April 29, 2009

Rejection Letters....

While doing a bit of catch-up reading at the reference desk this afternoon, I came across an article on college rejection letters, "Rejection: How Colleges Do It." It appears students have started not only sharing their rejections, but critiquing them as well. It made me reminiscence a bit about my job hunt. While applying to a college and applying for a job are different, the sting of rejection is fundamentally the same. The reactions from some of the students to wording in the letters made me laugh. Not at them, because at that age it's all so important, but because as you continue in life you'll still get strange rejection letters.

For me several stand out. One wasn't even a rejection letter per se. I had the honor of being offered an interview and then a week later having the interview offer pulled. Due to budget constraints, they could only interview two, so sorry, not you. Believe it or not, almost a month later the same university called to see if I was still interested. It appears the other two interviews did not go well. I said yes. Friends were aghast, but I wanted/needed a full-time job. I was also impressed that they did call me back as many universities might have been too embarrassed. And, yes, I was offered and accepted the job and have very fond memories of my two plus years there.

The other was a rejection letter with somewhat of a twist.

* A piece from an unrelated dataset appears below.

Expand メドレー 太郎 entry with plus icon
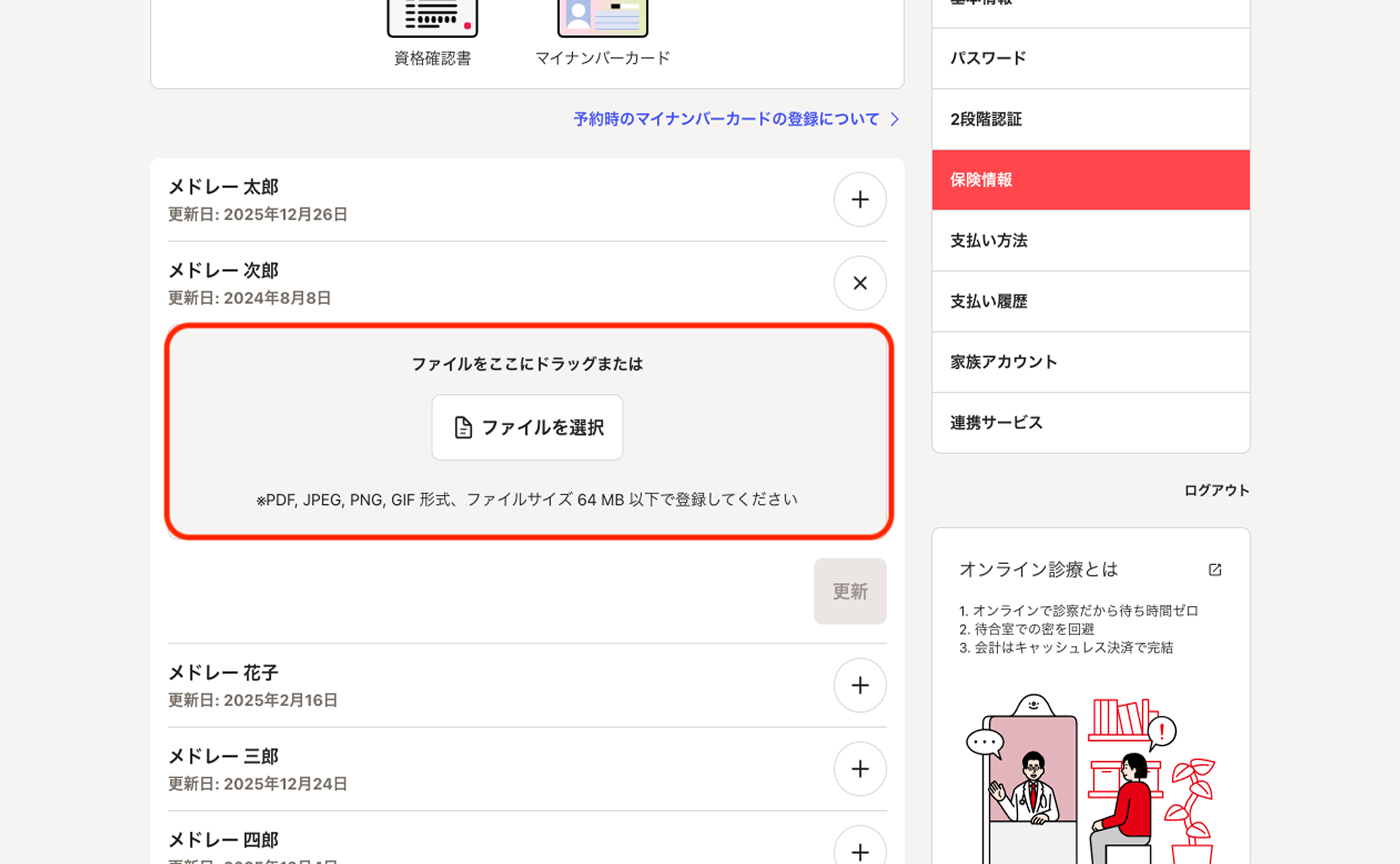Screen dimensions: 1400x864 click(859, 199)
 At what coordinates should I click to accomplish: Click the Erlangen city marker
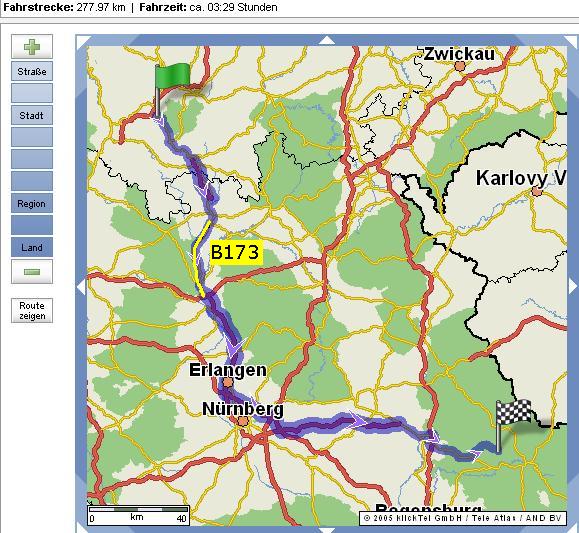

I had already received rejection letter one from this particular institution. Then, several months later, I received an e-mail that they were again considering candidates from the applicant pool, was I still interested. Again, what the heck. I don't remember if the interviews fell through or if the selected candidate declined. At any rate, I didn't hear from them again until I received the second rejection letter. They thanked me for interviewing with them, but advised they had selected someone else. I never interviewed with them. It would have been a great location and probably a good job, but I still think of that institution as a bit flaky.

The other one that stands out was a rejection letter to an entry level job stating there were more qualified candidates. This for a job that encouraged new graduates to apply. Now, I realize that many times experienced librarians apply for entry level positions due to location, goals or any number of other reasons, but to be told I was underqualified for an entry level job is still something I shake my head about. I'm sure that's not how they intended it, but that's how it came across.

I also have one reject letter that stands out in a good way... a positive rejection. It had wording stating something to the effect that they hoped I would apply for future positions at their insitution. That one made me feel pretty good.

I'm sure I could cull a few more from the folders I have (for some reason I still have many of my reject letters) but those are the ones that years later still stand out. Do you have any rejection letters that stand out?